Make no mistake about it: The health care industry is one of the most important and fastest-growing segments of America's economy,6 and Medicare is still the 800-pound gorilla in health care in the United States, spending more than $267 billion in 2002 for its more than 41 million enrollees. Because of its size and relative importance in this industry, whether Medicare has the right to withhold payments—without regard for the automatic stay—owed to a provider to pay itself amounts owed to it by that provider remains an important, and frequently case-dispositive, issue.

The first appellate court decision on this issue was the Third Circuit's 1992 decision in In re University Medical Center,7 where the court held that Medicare's adjustment of ongoing payments were a setoff rather than recoupment, finding that recognition of a recoupment right in bankruptcy required "a single integrated transaction such that it would be inequitable for the debtor to enjoy the benefits of that transaction without also meeting its obligations."8 Needless to say, this standard provided fertile grounds for controversy, based as it is on fairness to the debtor and general notions regarding equity. This decision remained the leading circuit court opinion on the issue until 1997, when the U.S. Court of Appeals for the District of Columbia in United States v. Consumer Health Services9 held that Medicare's right to adjust ongoing payments to recover pre-petition obligations was a right of recoupment.
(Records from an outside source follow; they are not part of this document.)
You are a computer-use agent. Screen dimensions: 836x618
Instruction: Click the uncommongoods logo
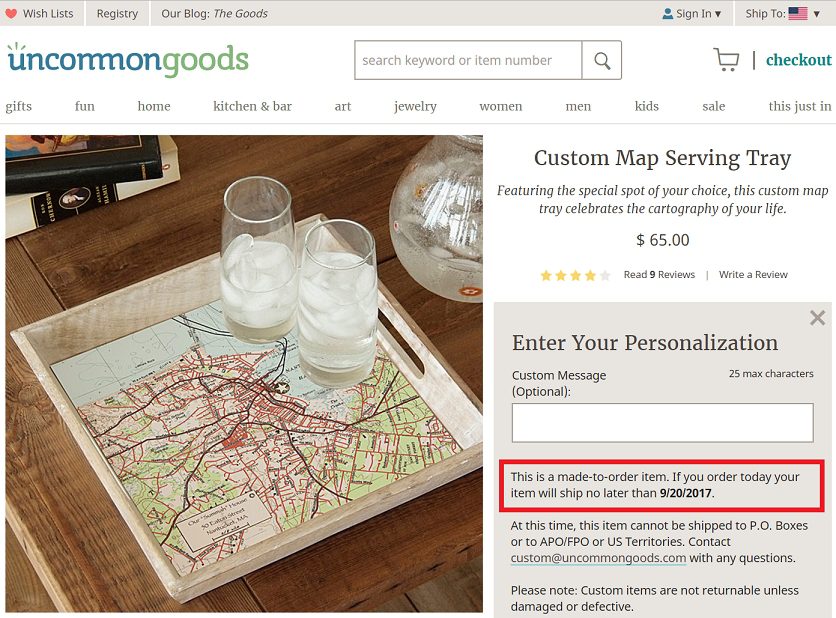(x=128, y=60)
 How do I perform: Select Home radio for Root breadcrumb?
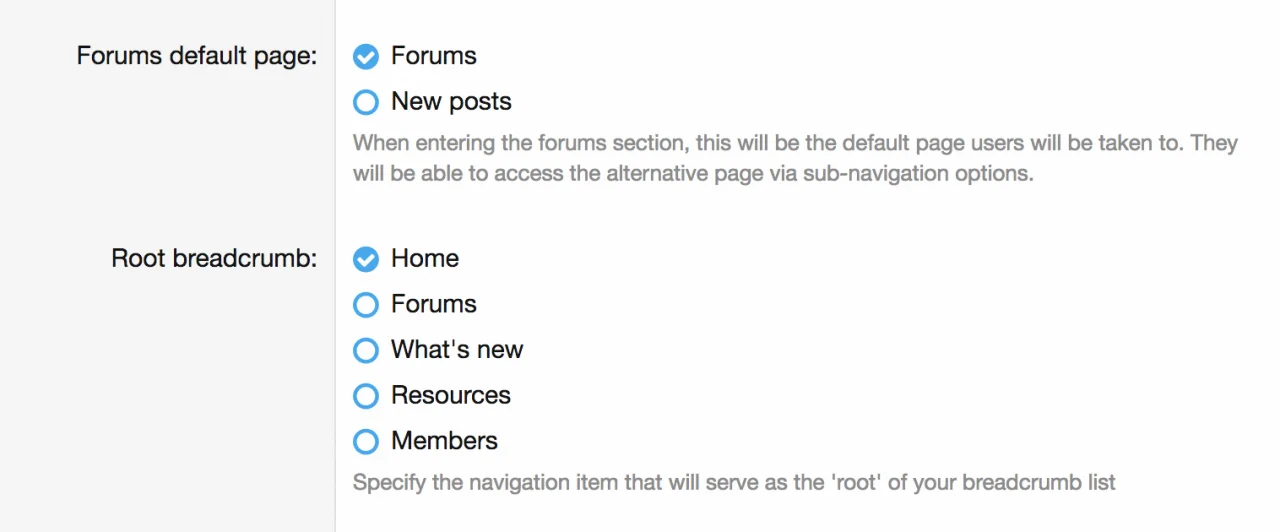pyautogui.click(x=366, y=259)
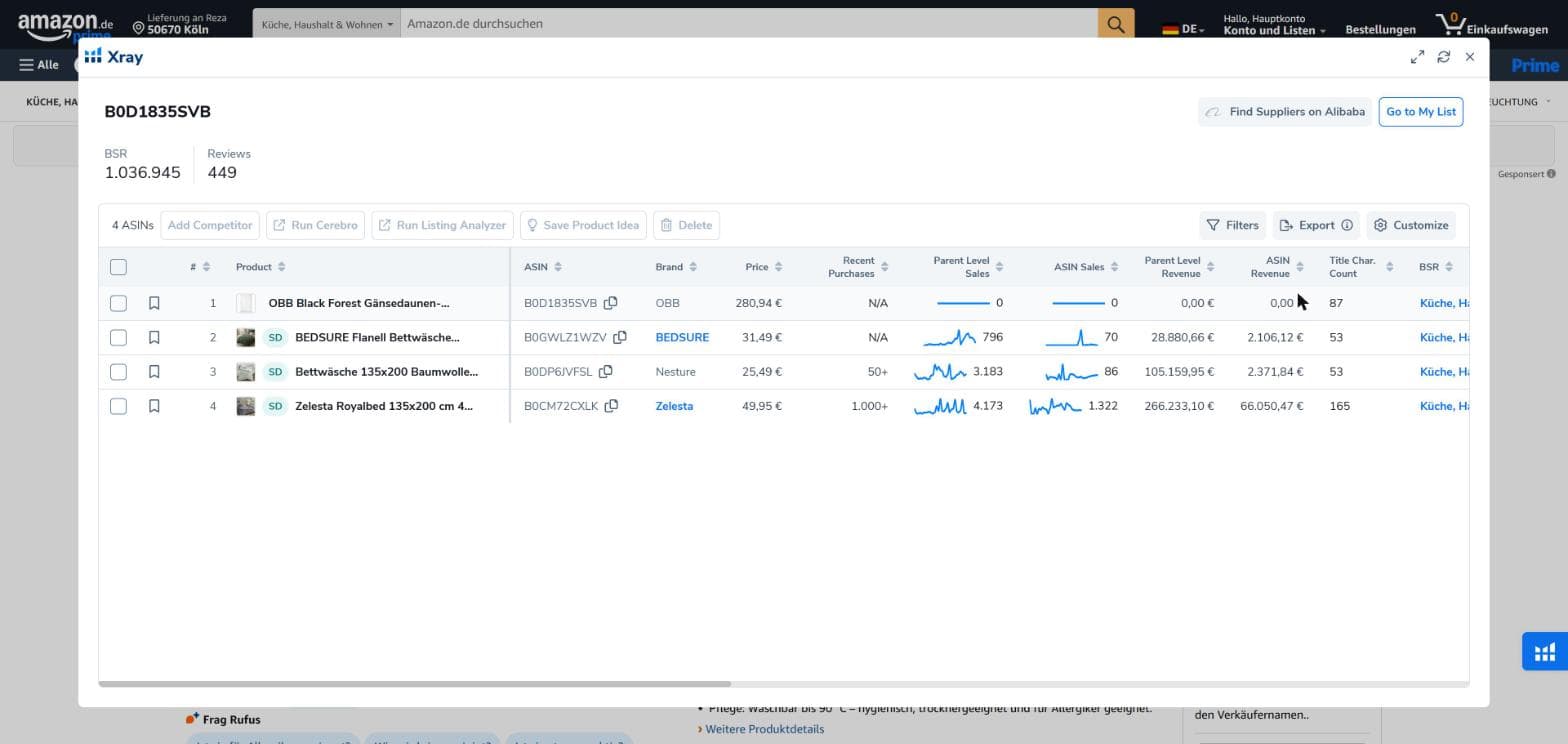Tick the select-all checkbox in the table header
Viewport: 1568px width, 744px height.
click(118, 267)
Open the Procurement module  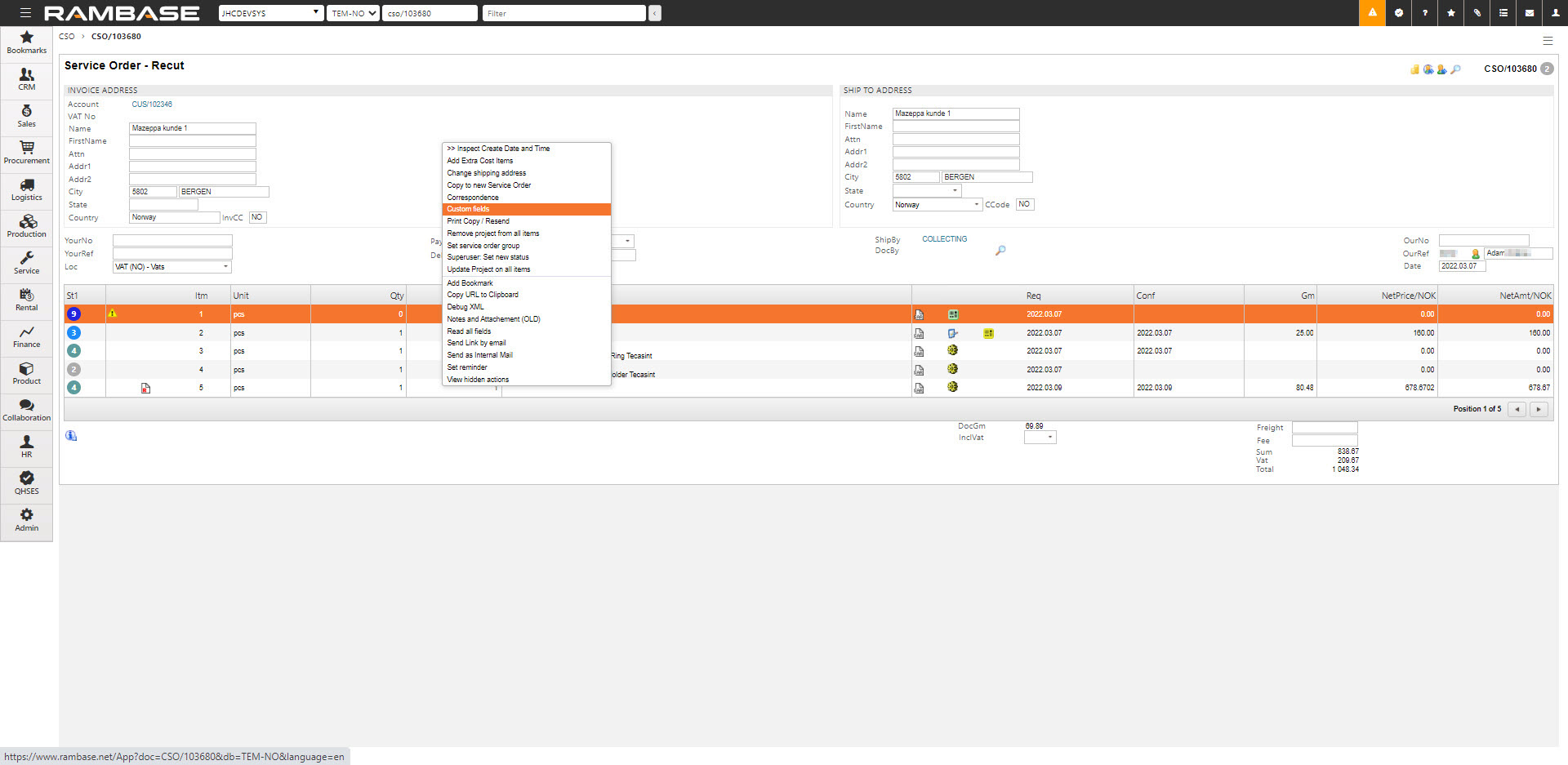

In 2000, the Ninth Circuit contributed to the discussion with its opinion in In re TLC Hospitals Inc.10 In TLC Hospitals, the United States sought to keep monies owed to the debtor for Medicare underpayments in 1994 to repay itself for overpayments to the debtor in 1993. The Ninth Circuit allowed this adjustment and did so by adopting the "logical relationship" test derived from the common-law pleading rules concerning counterclaims. This is not inappropriate, given that recoupment is the "ancestor" of the compulsory counterclaim presently set forth in Rule 13(a) of the Federal Rules of Civil Procedure.11 In that context, the Supreme Court has said that "transaction" is a word of flexible meaning, including a series of occurrences, depending not so much on the immediateness of their connection as upon their logical relationship.12

In Slater Health Center, the bankruptcy court found that Medicare had a right of recoupment, following the Consumer Health-TLC Hospitals line of cases.13 However, the bankruptcy court went on to hold that it had the power, on equity grounds, to deny Medicare authorization to exercise that right. It based this decision on a unique issue present in the case. In the vast majority of Medicare recoupment cases, Medicare has overpaid for past services because of the way Medicare reimburses providers of medical services for their work; it pays an estimated amount based on a formula, and then audits an annual cost report submitted by the provider to determine whether it overpaid or underpaid in a given fiscal year. If it determines it overpaid the provider, it is either repaid by the provider directly or adjusts the ongoing payments to recover the prior overpayments. This system results in years passing between an overpayment and the recovery of the overpayment. In Slater, Medicare claimed an overpayment by virtue of a disallowance of the debtor's cost report based on a technicality. Because the debtor's cost report included costs for services rendered by subcontractors that remained unpaid as of the petition date, those pre-petition bills were claims to be paid, if at all, through the distribution in the bankruptcy case. Medicare statutes include a provision that allows Medicare to disallow requests for reimbursement made by a provider based on any costs incurred by that provider that are not paid within a year of the bills being submitted. In other words, because the debtor in Slater did not pay its subcontractors for services rendered pre-petition, Medicare disallowed the debtor's request to be paid for those costs. Thus, rather than a true overpayment where Medicare paid more for services than it should have, here Medicare invoked a technicality to effectively obtain services from the subcontractors without payment. On this basis, the bankruptcy court denied Medicare's recoupment right.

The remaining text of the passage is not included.